Task to carry out — Each line of the data should be repeated precisely.

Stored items

——————

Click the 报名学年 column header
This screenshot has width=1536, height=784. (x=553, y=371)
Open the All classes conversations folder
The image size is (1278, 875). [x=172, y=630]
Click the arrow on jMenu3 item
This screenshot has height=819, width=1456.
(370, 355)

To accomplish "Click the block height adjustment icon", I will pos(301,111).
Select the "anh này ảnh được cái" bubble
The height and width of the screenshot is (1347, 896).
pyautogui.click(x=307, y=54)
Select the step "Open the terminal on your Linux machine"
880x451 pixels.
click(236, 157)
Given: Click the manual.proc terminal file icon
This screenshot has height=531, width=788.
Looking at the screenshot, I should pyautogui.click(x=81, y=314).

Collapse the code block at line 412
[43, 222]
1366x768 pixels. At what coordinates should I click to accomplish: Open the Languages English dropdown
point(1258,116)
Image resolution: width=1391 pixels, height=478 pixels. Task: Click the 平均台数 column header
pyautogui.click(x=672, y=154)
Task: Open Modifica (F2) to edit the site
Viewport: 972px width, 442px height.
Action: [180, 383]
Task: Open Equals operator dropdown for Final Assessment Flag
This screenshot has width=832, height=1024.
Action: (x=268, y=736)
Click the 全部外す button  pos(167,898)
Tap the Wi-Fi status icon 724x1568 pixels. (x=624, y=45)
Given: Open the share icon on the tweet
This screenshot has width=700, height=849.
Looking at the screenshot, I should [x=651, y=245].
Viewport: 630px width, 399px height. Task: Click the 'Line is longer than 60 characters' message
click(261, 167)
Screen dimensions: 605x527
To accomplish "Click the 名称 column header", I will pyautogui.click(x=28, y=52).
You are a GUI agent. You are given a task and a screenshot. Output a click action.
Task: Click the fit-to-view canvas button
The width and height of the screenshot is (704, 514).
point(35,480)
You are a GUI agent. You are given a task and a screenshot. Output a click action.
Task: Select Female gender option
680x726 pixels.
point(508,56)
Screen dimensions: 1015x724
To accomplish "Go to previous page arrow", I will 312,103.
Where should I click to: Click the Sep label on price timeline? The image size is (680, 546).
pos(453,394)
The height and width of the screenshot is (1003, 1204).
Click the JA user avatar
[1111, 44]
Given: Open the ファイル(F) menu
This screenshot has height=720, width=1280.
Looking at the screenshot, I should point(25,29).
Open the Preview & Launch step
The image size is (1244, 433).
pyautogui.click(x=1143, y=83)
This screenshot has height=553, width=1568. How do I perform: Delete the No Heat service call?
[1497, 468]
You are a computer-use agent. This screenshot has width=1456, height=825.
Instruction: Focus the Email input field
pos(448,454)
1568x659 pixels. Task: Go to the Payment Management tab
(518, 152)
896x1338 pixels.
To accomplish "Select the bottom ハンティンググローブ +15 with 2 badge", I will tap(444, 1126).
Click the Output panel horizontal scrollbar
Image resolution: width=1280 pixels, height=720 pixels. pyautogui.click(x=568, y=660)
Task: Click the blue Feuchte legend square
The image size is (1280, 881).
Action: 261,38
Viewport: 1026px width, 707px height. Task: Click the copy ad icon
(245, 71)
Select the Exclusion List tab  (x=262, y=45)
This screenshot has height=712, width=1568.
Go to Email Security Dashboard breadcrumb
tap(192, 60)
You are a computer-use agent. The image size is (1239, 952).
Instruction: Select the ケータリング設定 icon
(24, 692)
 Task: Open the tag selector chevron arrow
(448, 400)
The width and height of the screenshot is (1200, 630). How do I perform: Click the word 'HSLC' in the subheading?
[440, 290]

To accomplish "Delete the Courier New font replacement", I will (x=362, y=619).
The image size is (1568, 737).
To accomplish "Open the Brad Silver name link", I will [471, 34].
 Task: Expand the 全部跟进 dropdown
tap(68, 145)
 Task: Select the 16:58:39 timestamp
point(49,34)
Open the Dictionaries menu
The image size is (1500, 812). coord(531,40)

——————

Written reply —
Click the 报名学年 column header
This screenshot has width=1536, height=784. (x=553, y=371)
Open the All classes conversations folder
The image size is (1278, 875). [x=172, y=630]
Click the arrow on jMenu3 item
This screenshot has height=819, width=1456.
(370, 355)

To accomplish "Click the block height adjustment icon", I will pos(301,111).
Select the "anh này ảnh được cái" bubble
The height and width of the screenshot is (1347, 896).
pyautogui.click(x=307, y=54)
Select the step "Open the terminal on your Linux machine"
880x451 pixels.
click(236, 157)
Given: Click the manual.proc terminal file icon
This screenshot has height=531, width=788.
Looking at the screenshot, I should pyautogui.click(x=81, y=314).

Collapse the code block at line 412
[43, 222]
1366x768 pixels. At what coordinates should I click to accomplish: Open the Languages English dropdown
point(1258,116)
Image resolution: width=1391 pixels, height=478 pixels. Task: Click the 平均台数 column header
pyautogui.click(x=672, y=154)
Task: Open Modifica (F2) to edit the site
Viewport: 972px width, 442px height.
Action: [180, 383]
Task: Open Equals operator dropdown for Final Assessment Flag
This screenshot has width=832, height=1024.
Action: (x=268, y=736)
Click the 全部外す button  pos(167,898)
Tap the Wi-Fi status icon 724x1568 pixels. (x=624, y=45)
Given: Open the share icon on the tweet
This screenshot has width=700, height=849.
Looking at the screenshot, I should [x=651, y=245].
Viewport: 630px width, 399px height. Task: Click the 'Line is longer than 60 characters' message
click(261, 167)
Screen dimensions: 605x527
To accomplish "Click the 名称 column header", I will pyautogui.click(x=28, y=52).
You are a GUI agent. You are given a task and a screenshot. Output a click action.
Task: Click the fit-to-view canvas button
The width and height of the screenshot is (704, 514).
point(35,480)
You are a GUI agent. You are given a task and a screenshot. Output a click action.
Task: Select Female gender option
680x726 pixels.
point(508,56)
Screen dimensions: 1015x724
To accomplish "Go to previous page arrow", I will 312,103.
Where should I click to: Click the Sep label on price timeline? The image size is (680, 546).
pos(453,394)
The height and width of the screenshot is (1003, 1204).
Click the JA user avatar
[1111, 44]
Given: Open the ファイル(F) menu
This screenshot has height=720, width=1280.
Looking at the screenshot, I should point(25,29).
Open the Preview & Launch step
The image size is (1244, 433).
pyautogui.click(x=1143, y=83)
This screenshot has height=553, width=1568. How do I perform: Delete the No Heat service call?
[1497, 468]
You are a computer-use agent. This screenshot has width=1456, height=825.
Instruction: Focus the Email input field
pos(448,454)
1568x659 pixels. Task: Go to the Payment Management tab
(518, 152)
896x1338 pixels.
To accomplish "Select the bottom ハンティンググローブ +15 with 2 badge", I will tap(444, 1126).
Click the Output panel horizontal scrollbar
Image resolution: width=1280 pixels, height=720 pixels. pyautogui.click(x=568, y=660)
Task: Click the blue Feuchte legend square
The image size is (1280, 881).
Action: 261,38
Viewport: 1026px width, 707px height. Task: Click the copy ad icon
(245, 71)
Select the Exclusion List tab  (x=262, y=45)
This screenshot has height=712, width=1568.
Go to Email Security Dashboard breadcrumb
tap(192, 60)
You are a computer-use agent. The image size is (1239, 952).
Instruction: Select the ケータリング設定 icon
(24, 692)
 Task: Open the tag selector chevron arrow
(448, 400)
The width and height of the screenshot is (1200, 630). How do I perform: Click the word 'HSLC' in the subheading?
[440, 290]

To accomplish "Delete the Courier New font replacement", I will (x=362, y=619).
The image size is (1568, 737).
To accomplish "Open the Brad Silver name link", I will [471, 34].
 Task: Expand the 全部跟进 dropdown
tap(68, 145)
 Task: Select the 16:58:39 timestamp
point(49,34)
Open the Dictionaries menu
The image size is (1500, 812). coord(531,40)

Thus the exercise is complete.